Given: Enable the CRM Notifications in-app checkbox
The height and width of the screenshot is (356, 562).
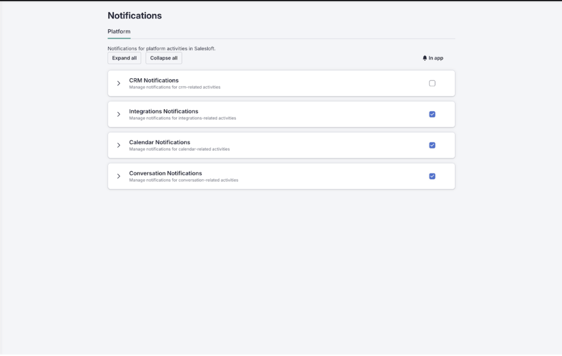Looking at the screenshot, I should click(432, 83).

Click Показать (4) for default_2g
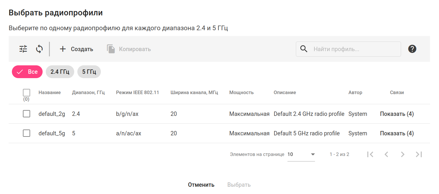tap(397, 114)
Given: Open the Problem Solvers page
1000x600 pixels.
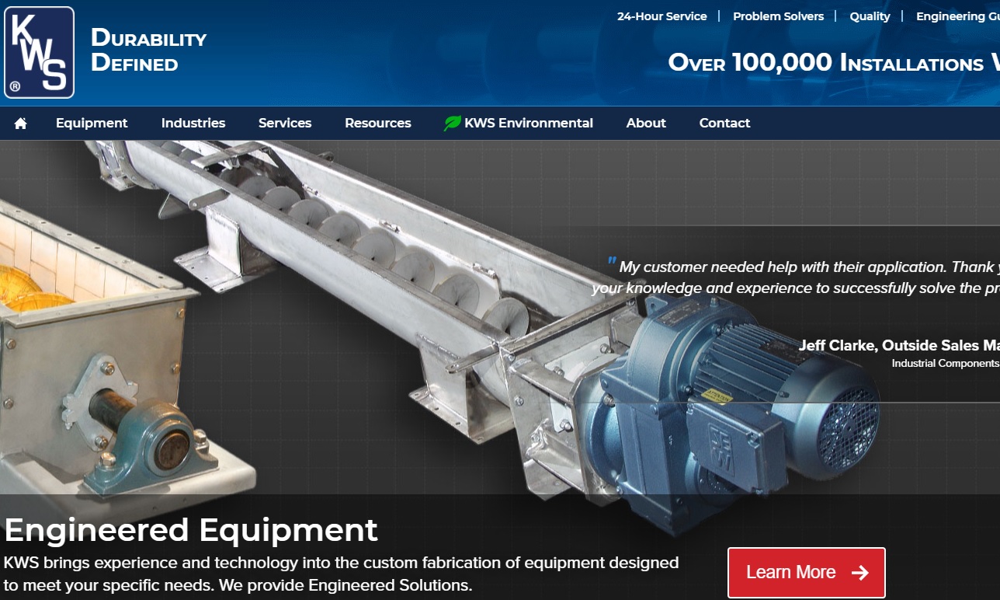Looking at the screenshot, I should click(779, 16).
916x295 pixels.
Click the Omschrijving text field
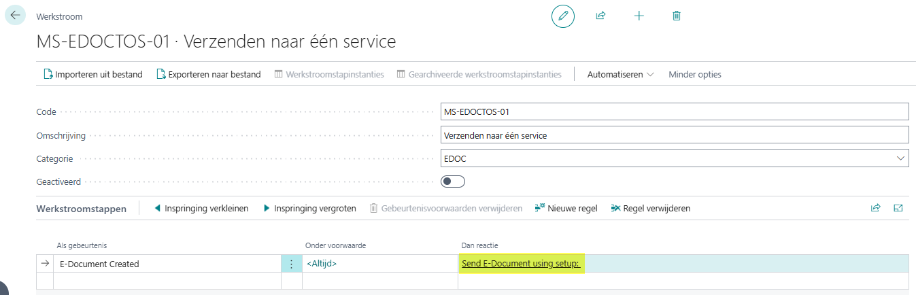[674, 135]
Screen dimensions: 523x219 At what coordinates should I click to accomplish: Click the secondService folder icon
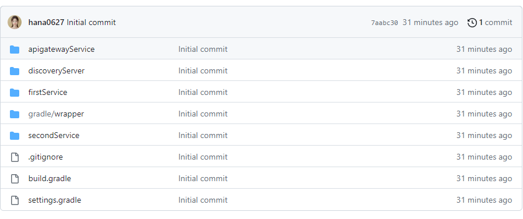[x=15, y=136]
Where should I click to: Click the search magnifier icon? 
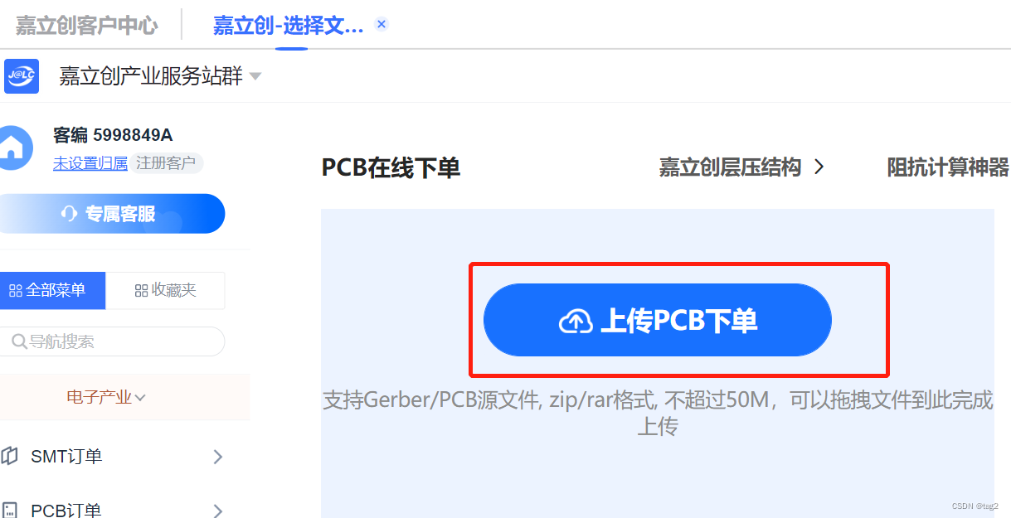click(x=19, y=341)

:::::

** Work request **
For each line in the data that holds "Given", add one to a count, then report that count alone.

** Result of the exercise **
2